Is there a more misconstrued concept in all of broscience than muscle memory?
Most imagine muscle memory works this way; as you stop exercising, you lose your size and strength, but because you already had it, you regain it faster the second time around.
It gets even murkier when wondering how long it takes to lose muscle, or how fast the recovery usually is.
So how far off base is the broscience?
“Muscle memory is the ability to reproduce a particular movement without conscious thought, acquired as a result of frequent repetition of that movement.” That’s the dictionary definition.
However, that’s not how most of us think of it. Instead, we think of muscle memory as the mechanism which enables quicker size and strength regains.
The size and strength dichotomy, in particular, goes beyond semantics. It’s a worth distinguishing before we can arrive at any conclusions.Specifically, muscle memory affects strength regains differently than muscle mass regains.
Hence, if you’re retraining, size and strength aren’t regained at the same rate.
Because of the distinctions, “muscle memory” is a subjective term. A bodybuilder that meticulously tracks their lifts and nutrient intake may view the retraining process differently than someone who’s less fastidious.
To account for the subjectivity, we’ll go over what muscle memory is, and how it works with muscle mass, as well as strength.
Process, Process, Process
The way most of us think about muscle memory isn’t far off base. Here’s the basic process in simplified form;
- As you train, you initiate muscle growth. Specifically, you’re damaging tiny strands within your muscle fibers, called myofibrils.

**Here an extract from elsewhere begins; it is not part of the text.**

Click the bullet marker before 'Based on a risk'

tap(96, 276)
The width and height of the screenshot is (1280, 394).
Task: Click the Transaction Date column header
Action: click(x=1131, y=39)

- To repair the tears, the body directs proteins (cytokines) to order surrounding muscle fiber satellite cells to fuse the torn myofibrils together.
- This regenerates and increases the myofibrils and by extension, muscle fibers.
Throughout the hypertrophy process, muscle fiber satellite cells fuse to the myofibers and “thereby increasing the capacity for protein synthesis.” This fusion creates “extra nuclei which seem to remain part of the fiber even during subsequent atrophy as muscle memory.”1
Finally, the number of nuclei is crucial as it’s an “important condition for regulating muscle size.” After all, the newly acquired nuclei are atrophy resistant even through prolonged and severe inactivity periods. Essentially, increased overload derived nuclei make muscle memory and quicker retraining possible.2
So how Long is the Process?
So we understand the process. but how long does retraining take? There are a lot of factors to consider, the most important; how long you were inactive and your inactivity level. You’ll also consider your prior fitness level, age, etc.
For example; if you were bedridden, you’ll take longer to recover. But if you took time off because of other priorities, the marginal activity levels will enable shorter regain periods.
Putting a number value on all these factors is a different matter. How much faster does muscle memory work for strength than size? Does an athlete recover faster than the casual gym goer? Fortunately, there’s research addressing the specifics.
Muscle Mass Recovery Time
Regaining strength takes longer than regaining muscle mass. That’s the most important muscle memory related takeaway.
A 2015 University of Copenhagen study3 revealed that “after two weeks of immobilization, bicycle training three to four times a week for six weeks was not enough for the participants to regain their original muscular strength.”
However, the retraining was “sufficient to help people regain lost muscle mass and reach their former fitness level.”
Hence, the subjects took three times the amount of time they were inactive to regain their lost muscle mass.
Strength Recovery Time
However, if you’re devoting time and energy towards your fitness, you’re after more than size, you’re after strength as well. Strength is the other side of the coin. Size and looks matter, but they don’t get your lifts up.
You’ve worked hard for your strength gains, progressively overloading your lifts week after week. Hence, putting on fewer plates induces great amounts of angst. So how much longer does it take to get that strength back?
For starters, the University of Copenhagen authors suggested weight training as the best form of strength regains.
A University of Ohio study4 took the suggestion further. The researchers subjected six participants to eight months of detraining after a preceding five-month strength training regiment.
Following the detraining period, the subjects then retrained for six weeks.
The initial detraining had relatively little effect on fiber cross-sectional area. Also, unsurprisingly, “maximal dynamic strength decreased but not to pre-training levels.”
However, “retraining for six weeks resulted in significant increases in both fast fiber types compared with detraining values.” A further seven week retraining period “accentuated the trend.”
Reconciling the two studies, here’s the takeaway; six weeks of bicycle training was insufficient for muscle memory induced strength regains, but weight training over the same time period was enough to initiate “rapid muscular adaptations in previously trained” subjects.
The research is encouraging; muscle memory isn’t just broscience, it’s real. Both anecdotal and lab derived evidence evinces that reality. But as indicated above, there are a lot of factors determining how effective and how long the muscle memory process is.
Besides our obvious genetic differences, our prior fitness levels and the subsequent inactivity levels and durations all play a significant role in regaining size and strength.
Finally, making up for lost strength takes longer than retraining for size. Luckily, both are quicker the second time around.